ISLAMABAD: As Indonesia delays the issuance of import quota for Pakistan, exporters have expressed concern over the unequal trade relationship between the two countries.
Indonesia allocates import quota to various countries and Pakistan is no exception to this. Despite the fact that it imports palm oil worth $2 billion annually and exports goods worth just over $200 million, Pakistan receives no favour or concession from its trade partner.
In a letter written to the Ministry of Commerce, the All Pakistan Fruit and Vegetable Exporters, Importers and Merchant Association (PFVA) said that usually the Indonesian government issues import quota for Pakistani kinnows in the first week of January but despite a lapse of two weeks, they are yet to hear from the country. The letter stated that the least the Indonesian government can do is issue the import quota on the given date.
The association also requested the ministry to talk to the Indonesian government for abolishing the quota system because Pakistan can also do the same for palm oil.
Last week, the Indonesian Counsel General Totok Prianamto claimed that they were relaxing taxes on 20 items under a trade agreement finalised between the two countries last year.

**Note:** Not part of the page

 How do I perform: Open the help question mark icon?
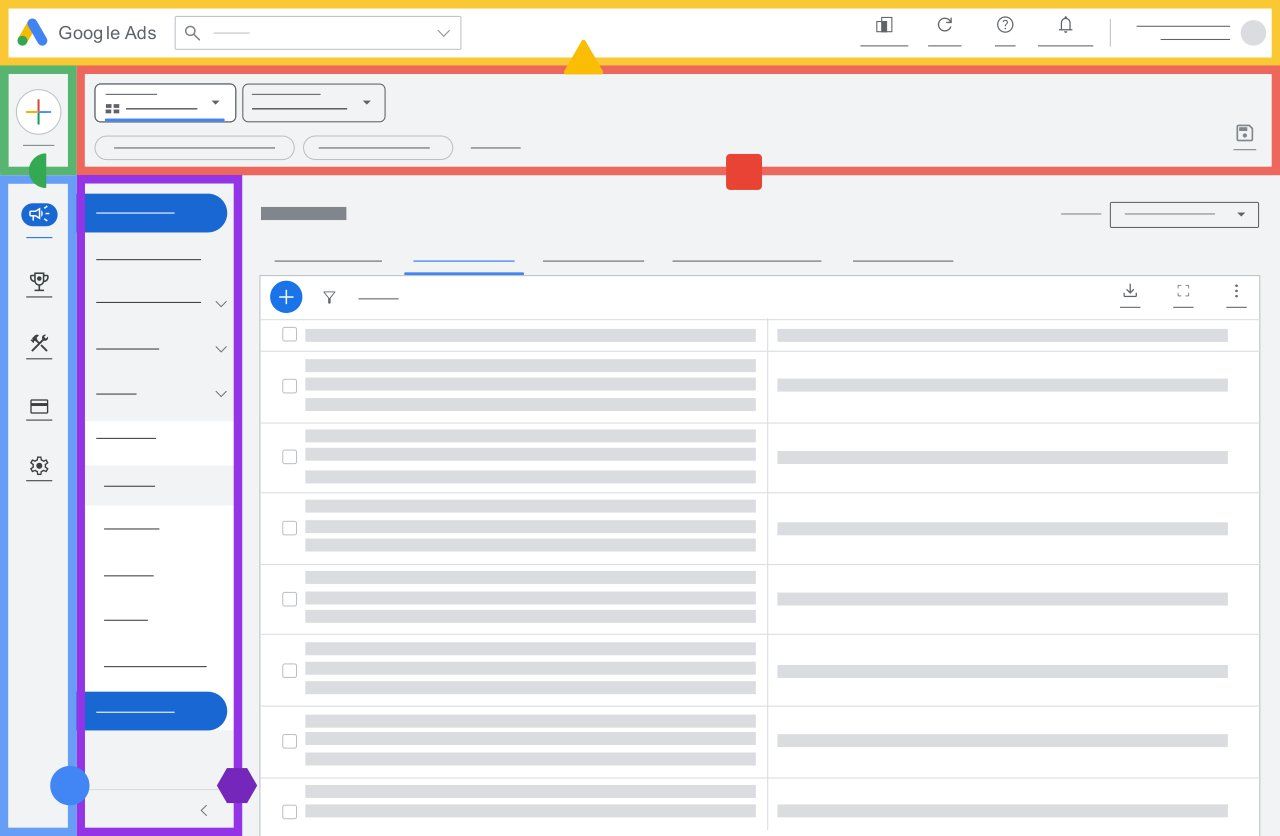point(1005,25)
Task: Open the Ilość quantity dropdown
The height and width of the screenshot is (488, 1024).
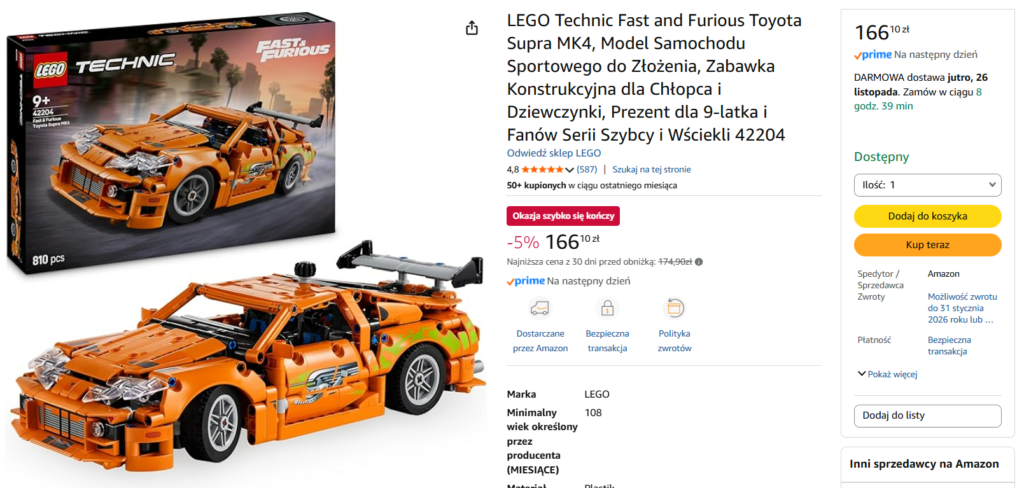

Indonesia – Pakistan Preferential Trade Agreement (IP-PTA) was signed in 2012, however, it failed to help Pakistan’s exports grow in the Indonesian market.
Despite the Preferential Trade Agreement (PTA), Pakistan’s exports to Indonesia showed negative growth during post PTA period; the figures had come down to $141 million (2016-17) from $236 million (2011-12). However, 2017-18 proved to be a good year for Pakistan’s exports which jumped to $296 million.

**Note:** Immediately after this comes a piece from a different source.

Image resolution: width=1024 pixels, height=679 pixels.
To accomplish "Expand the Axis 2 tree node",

The balance of trade is highly tilted in Indonesia’s favour. At the time of the signing of the PTA, the total volume of bilateral trade was $1.6 billion, which reached $2.8 billion in 2017-18. All the growth in bilateral trade was due to an increase in Indonesia’s exports to Pakistan, which were at $1,720 million in 2013-14 and increased to $2,530 million in 2017-18.
The Ministry of Commerce took up this matter with Indonesia’s Ministry of Trade during review meetings of IP-PTA. Subsequently, three review meetings were held and Indonesia acknowledged concerns expressed by the Ministry of Commerce regarding adverse effects of IP-PTA on Pakistan’s exports and finally agreed to unilaterally grant zero duty on 20 Pakistani products.
Traditionally, Indonesia has been one of the leading export destinations for Pakistani kinnows. In the wake of these new tariff concessions, exporters of denim fabric, ethanol, towel, leather and home textile products were excited and eager to exploit the potential of Indonesian market.